** Document passage follows **
¶ … Learning Experience: Learning to Love Comic Books
When this writer was just 4 years old, a traumatic experience that resulted in a love and appreciation of comic books that remains firmly in place today. While playing barefooted in my room one warm summer day, I opened my closet door to find something to play with only to pull the door open in such a way that it caught the nail of my right big toe, tearing it off completely. As the pain set in and the blood started to gush, my screams brought my parents running to see what could have caused such turmoil from a child who had been playing quietly just minutes before the event. After they saw my injured toe and bloody toenail lying on the floor and listened to my grief-stricken explanation about what happened through my sobs, my father carried me to my bed and my mother bandaged my toe. A trip to the hospital emergency room confirmed that the nail would grow back normally and I would recover completely physically but I would required to stay off the foot for several days to allow the toe to heal properly and to avoid reinjuring it.
Because I was laid up in bed for several days, my mother treated me to all of my favorite foods and even though I was just 4 years old, my father decided I needed something to read to keep myself occupied while confined to bed. One of my fondest memories from childhood is my father appearing at the door to my room with a stack of 50 used comic books he had purchased from a used comic book store downtown (that is no longer there), tied up securely with brown cord that he handed to me with a smile and assured me that there was plenty of entertainment in there to keep me happy until my toe was healed.
Although dubious at first, I untied the cord and looked at what he had brought me. There were Donald Duck, Uncle Scrooge and Superman comics by the dozen, as well as numerous Little Lulu, Baby Huey, Dennis the Menace and L'il Dot. After quickly scanning the pictures and relishing the lavish artwork and coloring of Carl Barks in the Uncle Scrooge and Donald Duck comics, I was hooked. "Read me, read me," I insisted to my parents and was treated to their rather poor renditions of duck and superhero voices, but it was all just great stuff. Indeed, I forgot all about my toe and relished every one of the comic books over the next several days.
Over time, I made the mental leap from symbols on the comic book pages in the balloon captions to reading and found myself able to read the comic books entirely before ever beginning formal schooling. Moreover, I was transported to distant lands where I encountered famous figures from history in these comics, as well as learning about some important events in history such as the construction of Hadrian's wall (in an Uncle Scrooge comic), the development of the Mayan calendar and the fabulous mural artwork in Mexico City (in a Dennis the Menace Vacation Annual), and Donald Duck and his nephews' Huey, Dewey and Louis's search for the philosopher's stone. This was powerful stuff for a young person and these readings helped fuel my interest in pursuing other outside and more formal research into these areas. There was a certain attraction to real-life people that intrigued me as well. For example, superheroes such as Superman, the Metal Men, the X-Men and the Flash were fine, of course, but I was drawn to heroes who were "super" without any special "superpowers" because of their other personal attributes such as Batman and especially the Green Arrow. In fact, I recall securing my first archery set and practicing relentlessly in the hopes that I too could be as good as the Green Arrow someday, and although this would never happen, I did become a proficient archer in the process.
** End of Document passage **
Assignment 1: Repeat the comic book essay word for word, everything from "Although dubious at" down to "next several days.".
Assignment 2:
Answer these from the comic book essay:
(a) Which toenail was torn off?
(b) How many comic books did the father bring home?
(c) Whose artwork in the Uncle Scrooge and Donald Duck comics does the writer praise?
Assignment 3: List every comic title that the comic book essay names as part of the stack the father brought.
You won't need the items for any of this work.
** Material shown follows **
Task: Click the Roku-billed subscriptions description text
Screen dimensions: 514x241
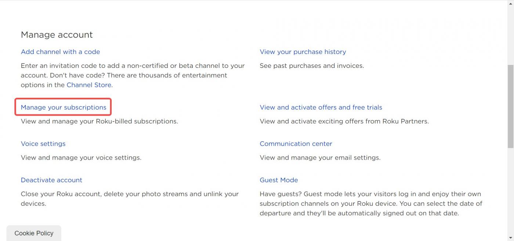Action: [99, 121]
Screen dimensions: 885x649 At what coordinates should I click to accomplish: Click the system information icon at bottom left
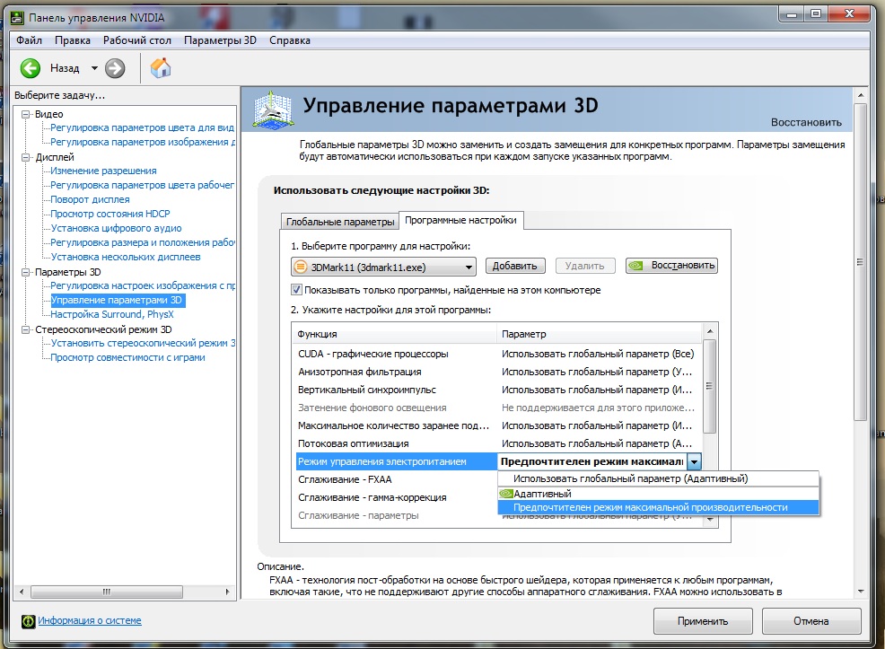(28, 621)
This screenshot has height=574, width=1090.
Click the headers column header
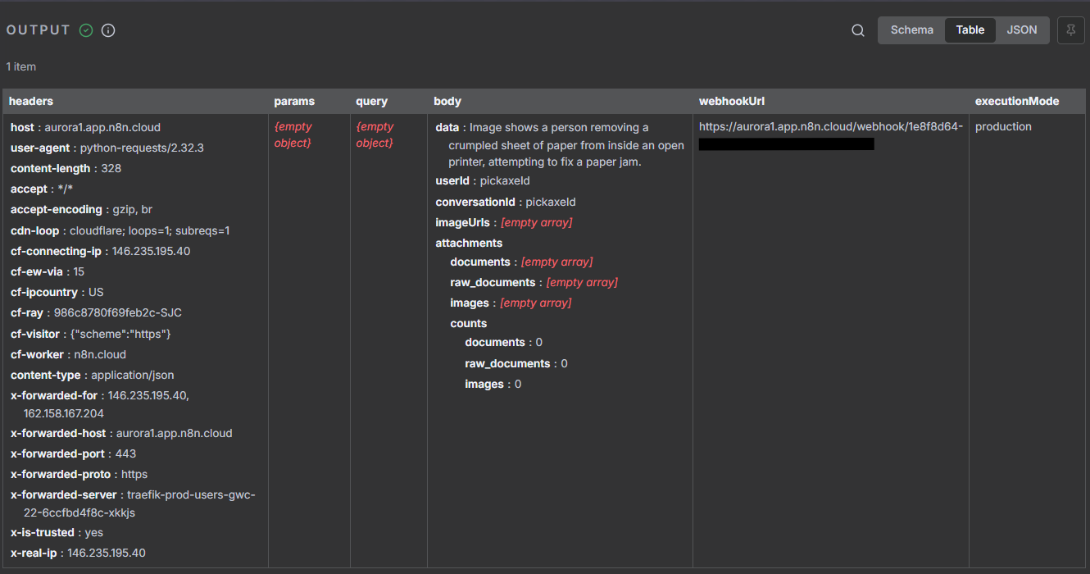pos(31,102)
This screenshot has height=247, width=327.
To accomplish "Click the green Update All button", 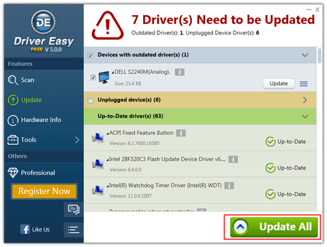I will tap(274, 227).
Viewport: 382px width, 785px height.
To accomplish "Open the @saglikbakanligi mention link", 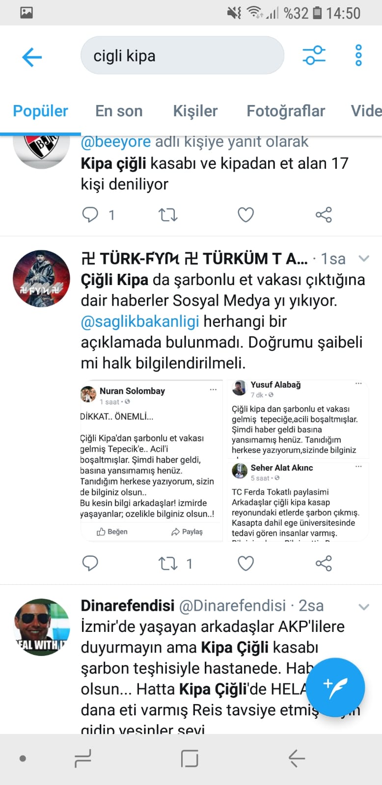I will (140, 321).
** End of Material shown **
Exercise solution 1:
Although dubious at first, I untied the cord and looked at what he had brought me. There were Donald Duck, Uncle Scrooge and Superman comics by the dozen, as well as numerous Little Lulu, Baby Huey, Dennis the Menace and L'il Dot. After quickly scanning the pictures and relishing the lavish artwork and coloring of Carl Barks in the Uncle Scrooge and Donald Duck comics, I was hooked. "Read me, read me," I insisted to my parents and was treated to their rather poor renditions of duck and superhero voices, but it was all just great stuff. Indeed, I forgot all about my toe and relished every one of the comic books over the next several days.

Exercise solution 2:
(a) The nail of the right big toe
(b) 50
(c) Carl Barks

Exercise solution 3: Donald Duck, Uncle Scrooge, Superman, Little Lulu, Baby Huey, Dennis the Menace, L'il Dot